━━━━━ MATERIAL SUPPLIED

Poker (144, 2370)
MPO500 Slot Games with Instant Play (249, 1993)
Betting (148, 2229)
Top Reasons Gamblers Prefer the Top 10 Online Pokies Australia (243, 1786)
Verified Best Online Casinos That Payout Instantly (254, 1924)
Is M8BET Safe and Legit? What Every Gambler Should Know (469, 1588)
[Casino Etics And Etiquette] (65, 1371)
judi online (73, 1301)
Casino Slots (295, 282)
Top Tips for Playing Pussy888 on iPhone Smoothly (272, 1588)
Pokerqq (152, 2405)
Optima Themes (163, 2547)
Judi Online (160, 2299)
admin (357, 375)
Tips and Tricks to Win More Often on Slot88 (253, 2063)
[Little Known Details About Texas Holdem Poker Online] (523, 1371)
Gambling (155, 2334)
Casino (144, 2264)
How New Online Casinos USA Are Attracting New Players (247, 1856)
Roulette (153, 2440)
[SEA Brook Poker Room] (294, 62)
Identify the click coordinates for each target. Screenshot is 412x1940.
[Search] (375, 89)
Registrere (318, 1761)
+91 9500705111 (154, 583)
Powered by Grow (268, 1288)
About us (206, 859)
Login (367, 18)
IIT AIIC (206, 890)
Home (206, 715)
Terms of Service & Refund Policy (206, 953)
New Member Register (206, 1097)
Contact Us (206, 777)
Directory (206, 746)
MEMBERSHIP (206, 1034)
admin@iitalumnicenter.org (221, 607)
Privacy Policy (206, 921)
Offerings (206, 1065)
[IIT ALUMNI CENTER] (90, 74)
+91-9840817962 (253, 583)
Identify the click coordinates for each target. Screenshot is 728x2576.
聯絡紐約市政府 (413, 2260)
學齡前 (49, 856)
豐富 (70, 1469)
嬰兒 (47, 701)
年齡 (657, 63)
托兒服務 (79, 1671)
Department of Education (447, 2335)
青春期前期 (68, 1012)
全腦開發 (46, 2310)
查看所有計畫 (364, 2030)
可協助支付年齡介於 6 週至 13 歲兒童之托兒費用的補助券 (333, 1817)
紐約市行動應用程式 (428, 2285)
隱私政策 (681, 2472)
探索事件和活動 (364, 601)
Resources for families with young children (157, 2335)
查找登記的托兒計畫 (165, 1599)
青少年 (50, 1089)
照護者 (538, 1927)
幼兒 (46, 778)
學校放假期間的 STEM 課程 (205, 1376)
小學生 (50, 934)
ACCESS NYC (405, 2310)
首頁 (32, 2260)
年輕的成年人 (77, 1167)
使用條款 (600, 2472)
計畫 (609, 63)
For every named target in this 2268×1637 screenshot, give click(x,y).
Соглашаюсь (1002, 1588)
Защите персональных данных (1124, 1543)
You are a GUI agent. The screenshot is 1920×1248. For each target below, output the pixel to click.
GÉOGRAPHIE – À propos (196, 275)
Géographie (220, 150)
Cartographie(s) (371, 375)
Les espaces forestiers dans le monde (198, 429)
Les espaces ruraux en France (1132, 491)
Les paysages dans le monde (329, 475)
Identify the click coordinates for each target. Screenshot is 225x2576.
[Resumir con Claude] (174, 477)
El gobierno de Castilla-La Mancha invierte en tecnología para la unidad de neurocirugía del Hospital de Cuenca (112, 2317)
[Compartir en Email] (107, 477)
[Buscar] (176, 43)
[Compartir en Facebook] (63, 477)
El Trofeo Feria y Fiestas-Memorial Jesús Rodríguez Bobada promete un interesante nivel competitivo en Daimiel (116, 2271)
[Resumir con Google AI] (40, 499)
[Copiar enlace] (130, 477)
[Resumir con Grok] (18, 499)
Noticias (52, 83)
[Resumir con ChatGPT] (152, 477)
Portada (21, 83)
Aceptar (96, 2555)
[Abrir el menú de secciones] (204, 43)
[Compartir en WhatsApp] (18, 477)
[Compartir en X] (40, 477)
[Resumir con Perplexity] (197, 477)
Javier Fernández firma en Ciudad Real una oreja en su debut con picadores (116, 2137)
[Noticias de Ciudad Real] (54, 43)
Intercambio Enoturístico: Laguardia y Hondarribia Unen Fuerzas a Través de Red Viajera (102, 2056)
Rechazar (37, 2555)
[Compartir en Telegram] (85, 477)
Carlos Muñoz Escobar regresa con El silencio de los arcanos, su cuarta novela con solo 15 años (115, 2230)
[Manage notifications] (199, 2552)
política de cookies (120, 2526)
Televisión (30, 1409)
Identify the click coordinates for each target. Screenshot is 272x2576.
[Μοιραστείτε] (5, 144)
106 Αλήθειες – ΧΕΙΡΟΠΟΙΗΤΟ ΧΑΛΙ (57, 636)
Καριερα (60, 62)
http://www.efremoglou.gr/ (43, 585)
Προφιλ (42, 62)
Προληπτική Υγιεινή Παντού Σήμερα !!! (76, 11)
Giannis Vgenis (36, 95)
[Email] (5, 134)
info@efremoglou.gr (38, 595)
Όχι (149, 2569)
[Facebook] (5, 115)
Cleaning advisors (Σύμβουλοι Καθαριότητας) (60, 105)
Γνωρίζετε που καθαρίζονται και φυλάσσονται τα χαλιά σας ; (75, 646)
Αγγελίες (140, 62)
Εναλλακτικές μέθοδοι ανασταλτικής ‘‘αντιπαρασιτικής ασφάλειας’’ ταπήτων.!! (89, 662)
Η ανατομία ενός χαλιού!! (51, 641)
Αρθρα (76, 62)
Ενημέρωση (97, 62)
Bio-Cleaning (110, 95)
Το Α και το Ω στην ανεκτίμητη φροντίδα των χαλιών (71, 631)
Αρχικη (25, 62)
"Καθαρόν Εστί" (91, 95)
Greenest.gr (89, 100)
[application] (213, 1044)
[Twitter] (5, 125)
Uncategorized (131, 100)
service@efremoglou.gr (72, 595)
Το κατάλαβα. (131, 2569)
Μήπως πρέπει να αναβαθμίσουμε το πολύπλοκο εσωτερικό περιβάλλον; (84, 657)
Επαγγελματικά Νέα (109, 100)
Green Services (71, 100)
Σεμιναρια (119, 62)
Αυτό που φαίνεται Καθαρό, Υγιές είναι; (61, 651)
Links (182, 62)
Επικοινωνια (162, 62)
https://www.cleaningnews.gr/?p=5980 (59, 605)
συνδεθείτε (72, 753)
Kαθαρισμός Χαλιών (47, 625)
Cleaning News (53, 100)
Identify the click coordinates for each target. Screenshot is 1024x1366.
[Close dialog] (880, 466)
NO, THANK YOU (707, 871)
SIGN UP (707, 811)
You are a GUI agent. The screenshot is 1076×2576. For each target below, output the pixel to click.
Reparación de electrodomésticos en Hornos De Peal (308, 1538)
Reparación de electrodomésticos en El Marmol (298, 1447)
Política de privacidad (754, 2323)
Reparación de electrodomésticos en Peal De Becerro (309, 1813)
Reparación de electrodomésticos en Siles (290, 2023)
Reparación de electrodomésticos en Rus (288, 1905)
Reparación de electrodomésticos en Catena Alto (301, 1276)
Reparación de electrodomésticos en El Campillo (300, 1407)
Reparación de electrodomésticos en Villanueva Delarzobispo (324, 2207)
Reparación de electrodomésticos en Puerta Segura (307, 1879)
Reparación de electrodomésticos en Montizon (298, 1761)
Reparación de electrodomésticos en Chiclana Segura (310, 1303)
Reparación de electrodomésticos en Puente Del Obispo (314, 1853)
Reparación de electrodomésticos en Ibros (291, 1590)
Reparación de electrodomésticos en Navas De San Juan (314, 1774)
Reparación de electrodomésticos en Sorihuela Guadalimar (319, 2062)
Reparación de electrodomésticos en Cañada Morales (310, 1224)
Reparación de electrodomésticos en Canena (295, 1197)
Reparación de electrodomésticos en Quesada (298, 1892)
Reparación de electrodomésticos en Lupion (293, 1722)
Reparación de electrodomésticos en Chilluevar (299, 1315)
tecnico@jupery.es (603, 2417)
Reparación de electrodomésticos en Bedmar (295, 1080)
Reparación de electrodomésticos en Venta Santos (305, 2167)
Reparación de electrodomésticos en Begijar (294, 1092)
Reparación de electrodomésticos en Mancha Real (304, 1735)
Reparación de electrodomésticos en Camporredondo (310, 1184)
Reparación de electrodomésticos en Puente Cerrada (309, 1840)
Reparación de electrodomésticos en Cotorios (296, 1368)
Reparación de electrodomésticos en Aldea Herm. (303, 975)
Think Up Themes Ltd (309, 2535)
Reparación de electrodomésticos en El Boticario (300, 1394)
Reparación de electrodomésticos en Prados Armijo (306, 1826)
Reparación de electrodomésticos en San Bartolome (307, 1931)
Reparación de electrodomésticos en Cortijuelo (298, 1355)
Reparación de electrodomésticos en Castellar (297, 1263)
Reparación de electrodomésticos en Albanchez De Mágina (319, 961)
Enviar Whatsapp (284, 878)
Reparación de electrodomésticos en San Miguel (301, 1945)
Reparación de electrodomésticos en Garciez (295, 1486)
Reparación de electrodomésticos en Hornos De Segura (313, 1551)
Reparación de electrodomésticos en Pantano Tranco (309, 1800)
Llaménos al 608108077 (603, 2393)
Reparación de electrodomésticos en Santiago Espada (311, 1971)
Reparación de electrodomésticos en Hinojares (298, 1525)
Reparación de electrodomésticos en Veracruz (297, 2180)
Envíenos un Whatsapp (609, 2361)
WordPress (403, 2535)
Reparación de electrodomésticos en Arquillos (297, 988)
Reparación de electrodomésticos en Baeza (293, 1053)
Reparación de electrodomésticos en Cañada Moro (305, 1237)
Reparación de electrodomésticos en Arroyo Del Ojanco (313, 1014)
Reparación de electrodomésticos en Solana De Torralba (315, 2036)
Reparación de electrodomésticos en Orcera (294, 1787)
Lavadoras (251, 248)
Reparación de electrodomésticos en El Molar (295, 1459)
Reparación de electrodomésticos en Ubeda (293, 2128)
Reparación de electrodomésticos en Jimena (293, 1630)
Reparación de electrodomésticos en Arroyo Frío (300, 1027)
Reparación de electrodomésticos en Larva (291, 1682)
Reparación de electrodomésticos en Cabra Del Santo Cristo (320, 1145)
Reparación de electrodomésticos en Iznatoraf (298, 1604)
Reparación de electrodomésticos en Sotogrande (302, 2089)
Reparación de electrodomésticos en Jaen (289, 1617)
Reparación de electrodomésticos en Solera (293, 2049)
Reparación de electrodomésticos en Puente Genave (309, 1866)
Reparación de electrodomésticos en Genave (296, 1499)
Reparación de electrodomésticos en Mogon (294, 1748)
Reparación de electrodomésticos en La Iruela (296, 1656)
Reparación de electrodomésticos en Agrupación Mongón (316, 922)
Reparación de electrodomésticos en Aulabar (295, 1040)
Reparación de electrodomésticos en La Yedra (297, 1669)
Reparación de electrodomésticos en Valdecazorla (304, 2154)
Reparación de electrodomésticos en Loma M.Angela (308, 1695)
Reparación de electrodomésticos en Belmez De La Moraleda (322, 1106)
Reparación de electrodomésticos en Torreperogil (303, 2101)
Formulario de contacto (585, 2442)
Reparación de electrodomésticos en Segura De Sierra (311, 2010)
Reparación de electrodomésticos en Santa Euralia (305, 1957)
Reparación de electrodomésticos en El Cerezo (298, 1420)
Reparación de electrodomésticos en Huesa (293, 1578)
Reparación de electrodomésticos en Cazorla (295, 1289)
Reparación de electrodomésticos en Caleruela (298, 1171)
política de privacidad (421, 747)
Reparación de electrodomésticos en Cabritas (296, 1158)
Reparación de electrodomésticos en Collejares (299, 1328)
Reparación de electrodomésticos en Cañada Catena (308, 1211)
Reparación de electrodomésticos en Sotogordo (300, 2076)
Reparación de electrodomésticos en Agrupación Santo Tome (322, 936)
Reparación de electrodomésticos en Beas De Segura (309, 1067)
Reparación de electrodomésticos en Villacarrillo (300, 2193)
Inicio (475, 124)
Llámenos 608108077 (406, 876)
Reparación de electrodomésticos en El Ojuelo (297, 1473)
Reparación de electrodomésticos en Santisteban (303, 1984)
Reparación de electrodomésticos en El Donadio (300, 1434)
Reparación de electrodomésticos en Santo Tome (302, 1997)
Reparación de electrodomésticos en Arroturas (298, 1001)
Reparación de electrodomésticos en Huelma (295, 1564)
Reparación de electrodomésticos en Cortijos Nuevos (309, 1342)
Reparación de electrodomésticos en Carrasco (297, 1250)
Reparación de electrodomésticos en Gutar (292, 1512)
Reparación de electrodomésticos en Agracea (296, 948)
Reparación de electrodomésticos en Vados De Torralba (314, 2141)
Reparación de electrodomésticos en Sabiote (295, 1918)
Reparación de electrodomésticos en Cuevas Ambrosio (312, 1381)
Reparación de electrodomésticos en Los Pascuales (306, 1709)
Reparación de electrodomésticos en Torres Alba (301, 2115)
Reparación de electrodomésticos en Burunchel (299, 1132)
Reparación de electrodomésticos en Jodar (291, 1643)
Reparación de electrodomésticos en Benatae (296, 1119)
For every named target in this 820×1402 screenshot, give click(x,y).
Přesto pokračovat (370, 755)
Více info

━━━━━━━━━━

> **AIM OF THE EXERCISE**
From the line that has "συνδεθείτε (72, 753)" through the line that has "You are a GUI agent. The screenshot is 1076×2576.", copy every line exactly as it appears above, and leave out all others.

> **WRITTEN REPLY**
συνδεθείτε (72, 753)
Kαθαρισμός Χαλιών (47, 625)
Cleaning News (53, 100)
Identify the click coordinates for each target. Screenshot is 1024x1366.
[Close dialog] (880, 466)
NO, THANK YOU (707, 871)
SIGN UP (707, 811)
You are a GUI agent. The screenshot is 1076×2576. For each target below, output the pixel to click.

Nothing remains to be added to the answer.